### Reading passage

Thursday, February 16, 2006

Carnival of the Etymologies

Ann Coulter is in hot water -- again -- for calling Arabs "ragheads," among other things.

Instapundit notes:

The lefties seem mostly upset about her use of the term "raghead," which is racist and offensive, but more or less akin to the term "cracker," which doesn't seem to bother a lot of lefties. So pardon me if I'm largely unmoved by their mock outrage on this account.

Let's dredge up all the racial insults! Let's insult everybody. If I inadvertently leave you out, then please let me know and I'll be sure to insult you as soon as I can.

Raghead, as an insulting term for "South Asian or Middle Eastern person," is first attested in 1921. Unlike many other derogatory ethnic and racial terms, it never had another purpose but to put down a class of people. But it's a description of their dress, not their appearance, which perhaps makes it less harsh than some other terms.

Cracker is a different case. It still used, sometimes with an element of pride, by the people to whom it is applied (no one in the Middle East, so far as I know, proudly calls himself a "raghead"). The term began as a way to describe what later generations called "poor, white trash." The first record of it is in a letter written in 1766:

"I should explain to your Lordship what is meant by crackers; a name they have got from being great boasters; they are a lawless set of rascalls on the frontiers of Virginia, Maryland, the Carolinas and Georgia, who often change their places of abode."

The origin, then, is not the cracker you eat, but the obscure verb crack meaning "to boast," which goes back to the 15th century but was more common in Scottish than in English, which makes sense because the original crackers essentially were Scots-Irish immigrants. About the only other place you encounter the verb today is in the phrase not all it's cracked up to be.

So, yes, it is essentially an ethnic term. It was being used especially of Georgians by 1808, and it still retains that geographical focus, though it often is extended to residents of northern Florida, too.

If redskin "American Indian" (attested from 1699) is racist, is redneck "cracker" as well?

A British equivalent of raghead might be wog, attested from
c.1920 for "a lower-class babu shipping clerk," later extended in World War II British armed forces slang to "native of India" (especially as a servant or laborer), and generalized to Pakistanis, Arabs, etc.

Its popular derivation from an acronym for "Westernized Oriental gentleman" is not taken seriously by linguists. More likely, it is a shortened form of golliwog, the name of a kind of grotesque blackface doll that once was popular, coined by English children's book author and illustrator Florence K. Upton (1873-1922). It's not the kind of thing you see much anymore, needless to say, but, like "Little Black Sambo" it reflects to a degree the Anglo-American tendency toward unwillingness to distinguish between the darker races, and to insult the lighter-skinned ones by identifying them with Africans.

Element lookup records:
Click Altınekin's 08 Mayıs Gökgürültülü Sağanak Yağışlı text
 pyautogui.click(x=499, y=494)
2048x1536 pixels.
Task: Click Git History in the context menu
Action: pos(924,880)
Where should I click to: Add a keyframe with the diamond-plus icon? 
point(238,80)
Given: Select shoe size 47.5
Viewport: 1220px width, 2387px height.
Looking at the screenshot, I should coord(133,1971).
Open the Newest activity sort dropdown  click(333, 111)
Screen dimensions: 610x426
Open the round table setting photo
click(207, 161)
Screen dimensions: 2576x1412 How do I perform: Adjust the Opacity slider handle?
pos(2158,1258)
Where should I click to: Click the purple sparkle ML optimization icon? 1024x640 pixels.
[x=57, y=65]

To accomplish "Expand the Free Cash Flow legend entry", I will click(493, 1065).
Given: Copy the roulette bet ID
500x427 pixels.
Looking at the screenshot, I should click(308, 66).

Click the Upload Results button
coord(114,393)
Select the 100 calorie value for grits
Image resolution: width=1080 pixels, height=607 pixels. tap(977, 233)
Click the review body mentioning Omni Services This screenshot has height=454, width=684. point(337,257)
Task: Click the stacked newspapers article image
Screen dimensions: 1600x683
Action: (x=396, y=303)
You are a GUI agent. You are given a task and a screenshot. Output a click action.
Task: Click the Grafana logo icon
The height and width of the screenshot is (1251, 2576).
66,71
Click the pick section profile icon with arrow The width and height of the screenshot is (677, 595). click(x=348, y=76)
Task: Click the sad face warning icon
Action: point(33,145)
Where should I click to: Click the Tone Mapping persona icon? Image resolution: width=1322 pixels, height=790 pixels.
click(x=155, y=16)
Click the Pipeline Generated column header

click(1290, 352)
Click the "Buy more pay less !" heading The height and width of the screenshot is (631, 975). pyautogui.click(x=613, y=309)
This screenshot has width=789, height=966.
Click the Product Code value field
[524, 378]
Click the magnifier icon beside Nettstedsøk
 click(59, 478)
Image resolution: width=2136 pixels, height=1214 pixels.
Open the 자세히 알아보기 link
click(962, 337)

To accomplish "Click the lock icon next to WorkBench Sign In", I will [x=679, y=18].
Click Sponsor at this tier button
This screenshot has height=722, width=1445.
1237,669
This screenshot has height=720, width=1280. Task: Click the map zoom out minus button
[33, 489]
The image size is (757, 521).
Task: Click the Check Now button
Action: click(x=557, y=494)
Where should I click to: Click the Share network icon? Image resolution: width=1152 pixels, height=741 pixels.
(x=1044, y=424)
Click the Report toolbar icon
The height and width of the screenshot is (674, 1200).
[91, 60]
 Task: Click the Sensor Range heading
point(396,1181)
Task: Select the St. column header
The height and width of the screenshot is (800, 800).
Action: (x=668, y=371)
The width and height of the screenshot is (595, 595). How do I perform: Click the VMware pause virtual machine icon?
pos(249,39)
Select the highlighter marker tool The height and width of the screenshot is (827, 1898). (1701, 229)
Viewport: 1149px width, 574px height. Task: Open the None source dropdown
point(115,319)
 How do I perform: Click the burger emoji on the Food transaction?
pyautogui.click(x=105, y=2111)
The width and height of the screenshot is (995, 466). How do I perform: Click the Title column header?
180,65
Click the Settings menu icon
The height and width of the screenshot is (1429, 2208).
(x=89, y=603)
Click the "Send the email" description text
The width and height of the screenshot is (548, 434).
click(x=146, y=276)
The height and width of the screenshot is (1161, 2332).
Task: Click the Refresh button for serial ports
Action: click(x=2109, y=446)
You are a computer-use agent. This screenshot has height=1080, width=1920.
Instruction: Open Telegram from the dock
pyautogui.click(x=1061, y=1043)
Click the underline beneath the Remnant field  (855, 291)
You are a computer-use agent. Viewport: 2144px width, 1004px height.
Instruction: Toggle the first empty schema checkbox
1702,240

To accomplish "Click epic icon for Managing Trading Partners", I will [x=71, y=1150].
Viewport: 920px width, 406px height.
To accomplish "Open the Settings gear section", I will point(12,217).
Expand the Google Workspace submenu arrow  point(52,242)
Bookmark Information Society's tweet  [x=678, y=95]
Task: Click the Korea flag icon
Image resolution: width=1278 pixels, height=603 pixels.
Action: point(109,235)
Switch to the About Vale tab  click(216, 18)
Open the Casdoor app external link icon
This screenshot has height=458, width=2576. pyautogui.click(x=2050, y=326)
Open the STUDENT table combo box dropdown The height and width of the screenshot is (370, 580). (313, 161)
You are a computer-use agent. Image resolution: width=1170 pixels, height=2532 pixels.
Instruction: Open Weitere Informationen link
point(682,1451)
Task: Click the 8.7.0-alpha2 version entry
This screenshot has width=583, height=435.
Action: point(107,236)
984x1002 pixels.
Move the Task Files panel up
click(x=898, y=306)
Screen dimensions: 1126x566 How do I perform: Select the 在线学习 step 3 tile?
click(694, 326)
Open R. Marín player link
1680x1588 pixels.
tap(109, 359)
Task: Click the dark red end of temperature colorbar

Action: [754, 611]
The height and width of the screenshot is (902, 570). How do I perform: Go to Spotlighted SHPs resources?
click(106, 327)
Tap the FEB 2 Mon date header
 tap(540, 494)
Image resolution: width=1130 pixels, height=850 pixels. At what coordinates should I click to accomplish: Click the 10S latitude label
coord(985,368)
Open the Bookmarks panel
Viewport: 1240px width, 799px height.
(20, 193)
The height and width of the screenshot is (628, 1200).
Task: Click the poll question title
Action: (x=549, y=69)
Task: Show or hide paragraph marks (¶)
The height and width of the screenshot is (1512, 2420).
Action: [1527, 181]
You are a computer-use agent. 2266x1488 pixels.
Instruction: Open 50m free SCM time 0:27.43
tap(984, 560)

### Task instructions
1. In the etymology post, when was the first recorded use of "cracker"?
2. Summarize the etymology post in two sentences.

### Problem solutions
1. In a letter written in 1766.

2. The etymology post traces the origins of several ethnic insults, noting that "raghead" is first attested in 1921 and describes a group's dress rather than its appearance. It explains that "cracker" comes from an obscure verb "crack" meaning "to boast," and that the British "wog" is more likely a shortened form of "golliwog" than an acronym for "Westernized Oriental gentleman."